(Beginning of RECORDS)

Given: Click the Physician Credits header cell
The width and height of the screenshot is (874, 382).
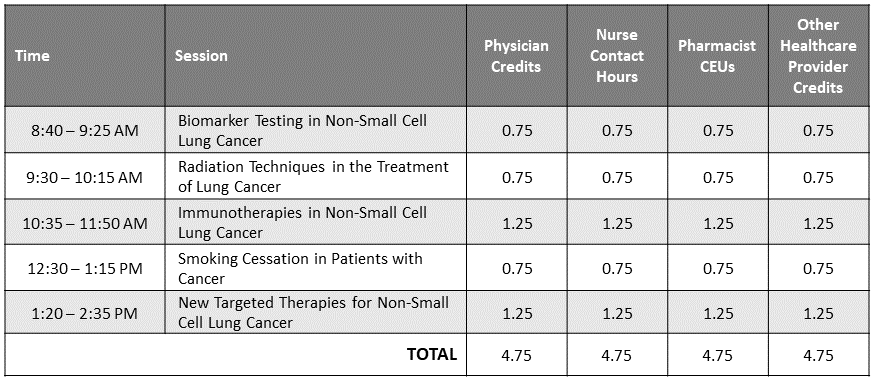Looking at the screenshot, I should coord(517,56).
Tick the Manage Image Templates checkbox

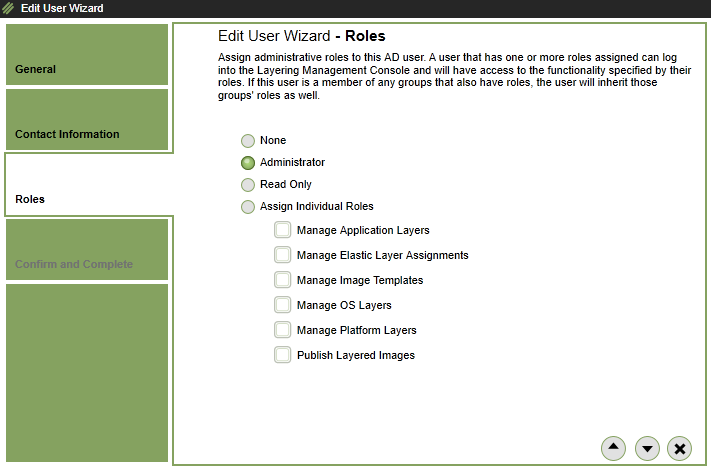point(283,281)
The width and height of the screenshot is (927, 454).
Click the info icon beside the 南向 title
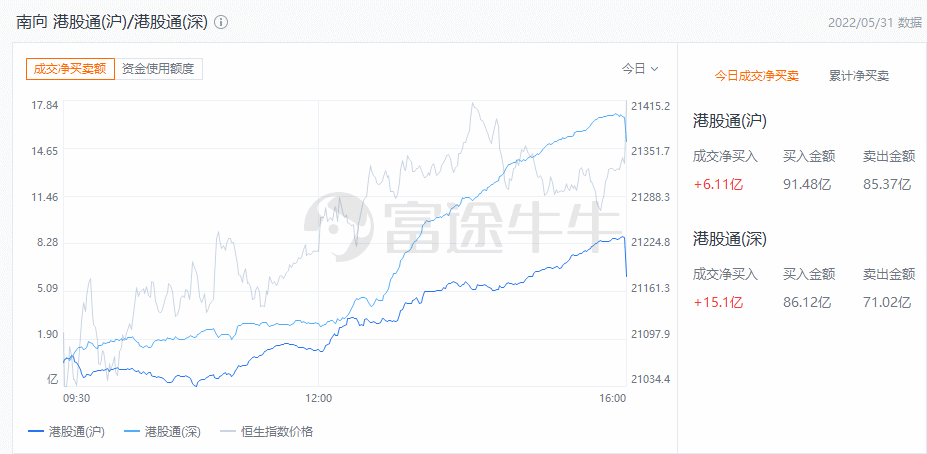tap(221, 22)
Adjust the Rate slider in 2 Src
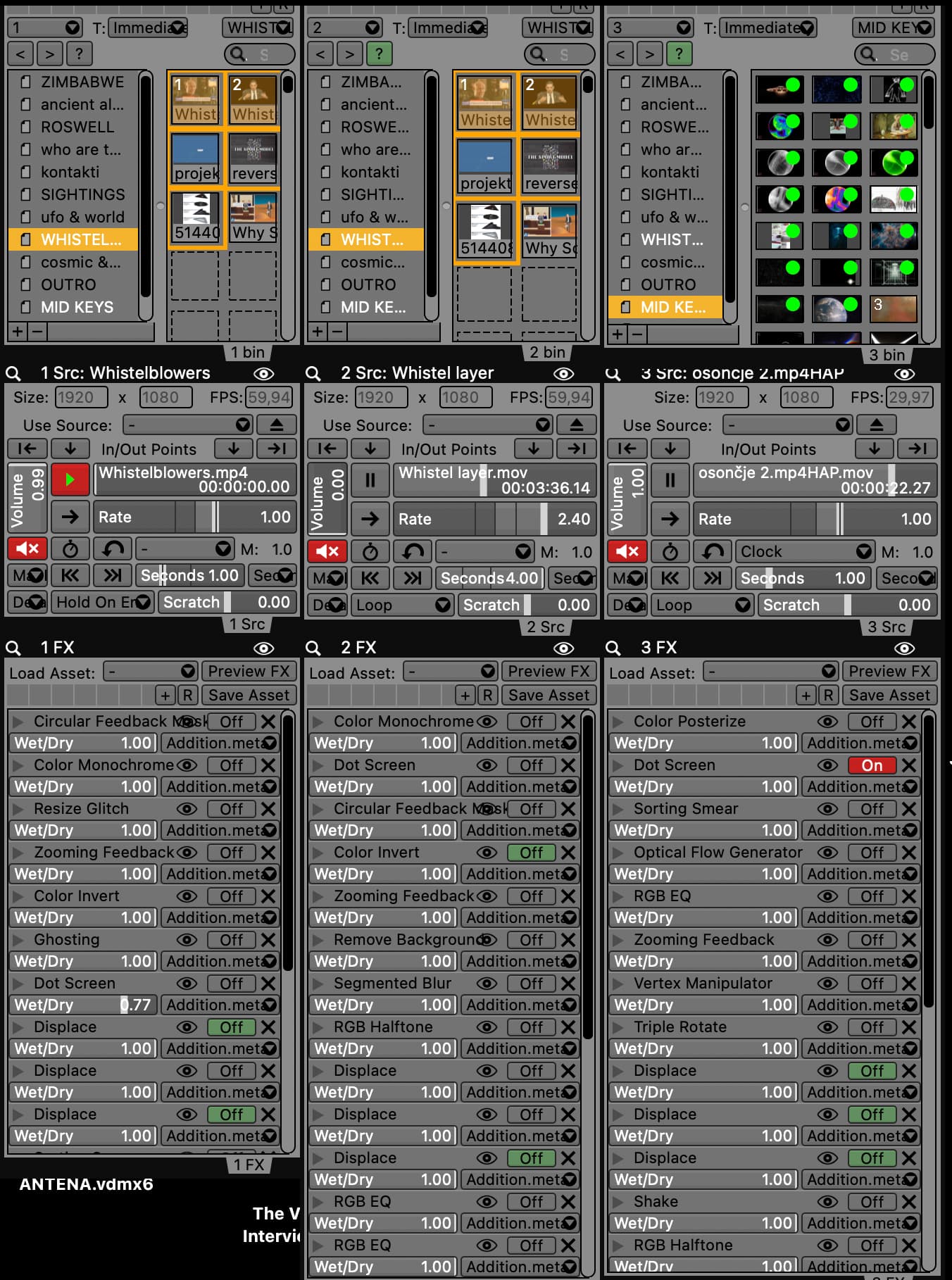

(End of RECORDS)

--- WHAT YOU WILL DO ---
Every record above must be printed exactly, except for its images.

--- YOUR SOLUTION ---
Given: Click the Physician Credits header cell
The width and height of the screenshot is (874, 382).
Looking at the screenshot, I should coord(517,56).
Tick the Manage Image Templates checkbox

point(283,281)
The width and height of the screenshot is (927, 454).
Click the info icon beside the 南向 title
tap(221, 22)
Adjust the Rate slider in 2 Src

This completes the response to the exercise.